Câmara de Porto Velho iniciou a votação do projeto que padroniza regras para honorários de sucumbência dos procuradores municipais - Foto: Marcelo Gladson (Alô Rondônia)
Primeira votação abre debate sobre controle, transparência e distribuição dos valores
Porto Velho, Rondônia – A Câmara Municipal iniciou, nesta terça-feira (24), a análise do Projeto de Lei Complementar nº 1.432/2026, que regulamenta a administração dos honorários de sucumbência vinculados às ações judiciais em que o Município é vencedor. A matéria, proposta pelo vereador Gedeão Negreiros, foi aprovada em primeira discussão e segue para novas votações.

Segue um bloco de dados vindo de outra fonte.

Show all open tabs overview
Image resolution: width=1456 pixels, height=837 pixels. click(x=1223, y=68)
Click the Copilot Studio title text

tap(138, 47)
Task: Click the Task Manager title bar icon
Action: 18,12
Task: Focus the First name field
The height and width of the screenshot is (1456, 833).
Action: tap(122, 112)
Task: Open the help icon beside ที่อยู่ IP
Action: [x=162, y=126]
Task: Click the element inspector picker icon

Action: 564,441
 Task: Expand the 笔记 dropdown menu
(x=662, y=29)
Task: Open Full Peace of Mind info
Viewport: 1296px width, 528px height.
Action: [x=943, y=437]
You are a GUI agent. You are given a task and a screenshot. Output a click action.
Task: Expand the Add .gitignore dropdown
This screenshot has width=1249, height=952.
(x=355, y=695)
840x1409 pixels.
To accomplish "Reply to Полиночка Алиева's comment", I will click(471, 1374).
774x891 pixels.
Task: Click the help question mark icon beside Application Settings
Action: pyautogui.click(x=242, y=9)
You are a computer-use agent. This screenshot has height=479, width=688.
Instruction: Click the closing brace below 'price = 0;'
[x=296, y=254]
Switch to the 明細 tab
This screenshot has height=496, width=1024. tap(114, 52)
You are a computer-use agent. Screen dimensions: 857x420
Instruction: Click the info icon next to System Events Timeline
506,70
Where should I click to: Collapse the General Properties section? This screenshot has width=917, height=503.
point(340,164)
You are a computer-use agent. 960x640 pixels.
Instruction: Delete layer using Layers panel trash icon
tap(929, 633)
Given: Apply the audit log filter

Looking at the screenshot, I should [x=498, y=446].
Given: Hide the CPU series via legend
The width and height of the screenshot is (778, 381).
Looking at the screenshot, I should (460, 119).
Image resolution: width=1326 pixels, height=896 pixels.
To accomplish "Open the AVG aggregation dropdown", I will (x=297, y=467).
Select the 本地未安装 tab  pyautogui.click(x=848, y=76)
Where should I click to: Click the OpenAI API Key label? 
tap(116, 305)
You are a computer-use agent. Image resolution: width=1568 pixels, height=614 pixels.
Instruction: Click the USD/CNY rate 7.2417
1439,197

A proposta estabelece normas para depósitos, rateio e fiscalização dos valores recebidos quando a parte contrária é condenada ao pagamento de honorários advocatícios — um tema sensível dentro da administração pública pela natureza híbrida entre receita municipal e remuneração da advocacia pública.
O QUE MUDA COM O PROJETO
O texto define que os valores deverão ser centralizados em conta vinculada exclusiva, permitindo rastreamento das movimentações financeiras. A medida busca evitar discrepâncias na distribuição e padronizar a gestão dos recursos.
Entre os pontos centrais da proposta estão:
- definição jurídica específica para os honorários de sucumbência;
- critérios objetivos de partilha entre os procuradores municipais;
- criação de mecanismos de controle interno e externo;
- publicação periódica de informações financeiras;
- exigência de prestação de contas formal.
A justificativa apresentada pelo autor aponta riscos de insegurança jurídica caso não haja regras claras sobre como os valores devem ser administrados.
PRESSÃO POR TRANSPARÊNCIA E FISCALIZAÇÃO
O debate ocorre num momento em que diferentes órgãos públicos têm sido cobrados pela sociedade e pelos órgãos de controle por mais clareza no uso de receitas acessórias, incluindo eventuais repasses a carreiras jurídicas.
Especialistas ouvidos pelo Alô Rondônia afirmam que, sem regulamentação, a gestão de honorários pode gerar questionamentos, especialmente quando envolvem cifras elevadas ou ausência de padronização no registro de valores.
A criação da conta vinculada é apontada como mecanismo que tende a facilitar auditorias do Tribunal de Contas e consultas por parte do Ministério Público.
PRÓXIMOS PASSOS NO LEGISLATIVO
Por ser uma Lei Complementar, o texto ainda precisa passar por segunda e terceira votações antes de ser enviado ao Executivo para sanção ou veto.
Parlamentares indicam que novas emendas podem surgir durante a tramitação, especialmente sobre:
- limites para rateio;
- formas de divulgação dos valores recebidos;
- participação do controle interno na auditoria dos recursos;
- impactos orçamentários para o Município.
IMPACTO PARA A ADVOCACIA PÚBLICA E PARA A GESTÃO MUNICIPAL
A regulamentação dos honorários de sucumbência é considerada relevante porque:
- reduz margem para interpretações díspares entre gestões;
- evita distorções na distribuição dos valores;
- reforça a transparência, um dos princípios constitucionais da administração;
- diminui o risco de litígios internos envolvendo procuradores;
- padroniza procedimentos de controle e pagamento.
O tema, entretanto, deve seguir em debate, já que envolve interesses corporativos, aspectos de direito administrativo e responsabilidade fiscal.